Mark Wendell of MD Wendell Wealth Partners in Westlake Village CA, expressed his views on this subject: "Using diversifying techniques helps investors protect themselves from themselves--that is, employing diversification strategies will counter investors' tendency to make the human behavioral error of focusing on the most recent performance or winner, rather than correctly and most importantly, focusing on attempting to achieve a smoother ride with superior longer-term results, especially in view of their monthly withdrawals.
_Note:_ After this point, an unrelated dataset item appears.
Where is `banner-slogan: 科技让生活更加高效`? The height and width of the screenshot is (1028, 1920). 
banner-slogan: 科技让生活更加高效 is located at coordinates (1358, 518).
Using a more volatile risk-oriented strategy while withdrawing funds, clients may end up with a negative dollar cost averaging effect or a negative compounding result due to losses on some monthly payouts combined with distributions of interest and dividends. the result of this approach usually is lower long-term returns and quicker account depletion. Most people do not realize this negative impact on volatile portfolios while withdrawing funds, nor do they realize the difference between common sense investment risk and gambling hope, which is why I put so much emphasis on portfolio risk-managed returns for my clients' portfolios rather than stretching risk for higher total returns."

Craig L. Israelsen, Ph.D. is an Executive-in-Residence in the Financial Planning Program at Utah Valley University. He is an author, speaker, professor and also the developer of the 7Twelve Portfolio (www.7TwelvePortfolio.com).